TL;DR:
Can we run the same model in the same process simultaneously on both DLAs? The model partially falls back to GPU.
I have a model that partially runs on DLA(and fallback to GPU for the other part). In order to make it run faster, I try to group 2 inputs into a pair then enqueue them into each DLA, then sync and read the result.
I notice something weird:
Here is the code:
Initialize:
ICudaEngine* engines[2];
for (int i = 0; i < 2; i++) {
// read serialized DLA(with GPU fallback enabled) engine.

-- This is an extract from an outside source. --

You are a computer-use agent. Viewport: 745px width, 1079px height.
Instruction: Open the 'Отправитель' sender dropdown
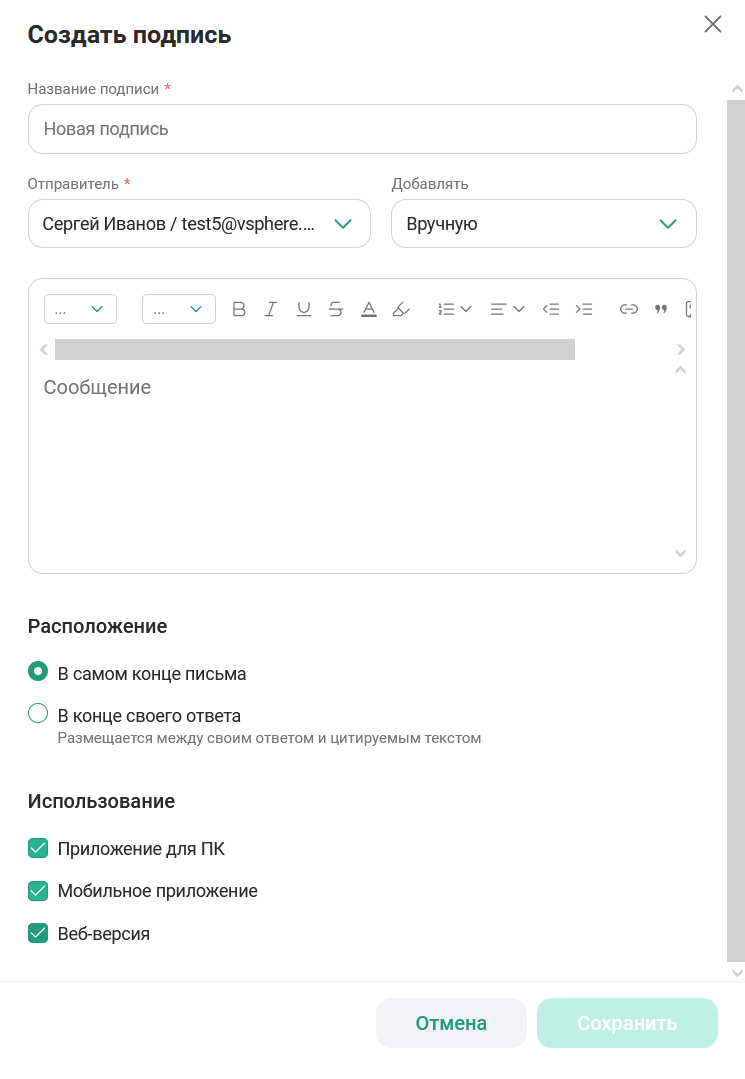click(199, 224)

IRuntime *runtime = createInferRuntime(gLogger);
runtime->setDLACore(i);
engines[i] = runtime->deserializeCudaEngine(src.get_address(), src.get_size());
}
cudaStream_t stream[2];
IExecutionContext* contexts[2];
for (int i = 0; i < 2; i++) {
// allocate input_buffer[i]
...
// allocate out_buffer[i]
...
contexts[i] = engines[i]->createExecutionContext();
cudaStreamCreateWithFlags(stream[i], cudaStreamNonBlocking);
}
Run:
for (int i = 0; i < 2; i++) {
void *buffers[2];
buffers[inputIndex] = input_buffer[i]->gpu_buffer;
buffers[outputIndex] = out_buffer[i]->gpu_buffer;
contexts[i]->enqueueV2(buffers, stream[i], nullptr);
// cudaStreamSynchronize(stream[i]);
}
for(int i = 0; i < context_.size(); i ++) {
cudaStreamSynchronize(stream[i]);
}
// read the result.
...
Without the commented-out cudaStreamSynchronize, the processing time is significantly < 2x single run, but the result is just wrong and not stable(same input -> different output).
Only if I have the sync immediately after the enqueueV2(thus serialized the 2 inference call), the result is now correct, but then the process time == 2x single run(which make sense since the run is actually serialized).
Am I doing something wrong here? Is that possible the GPU side is sharing some context and overwriting each other here?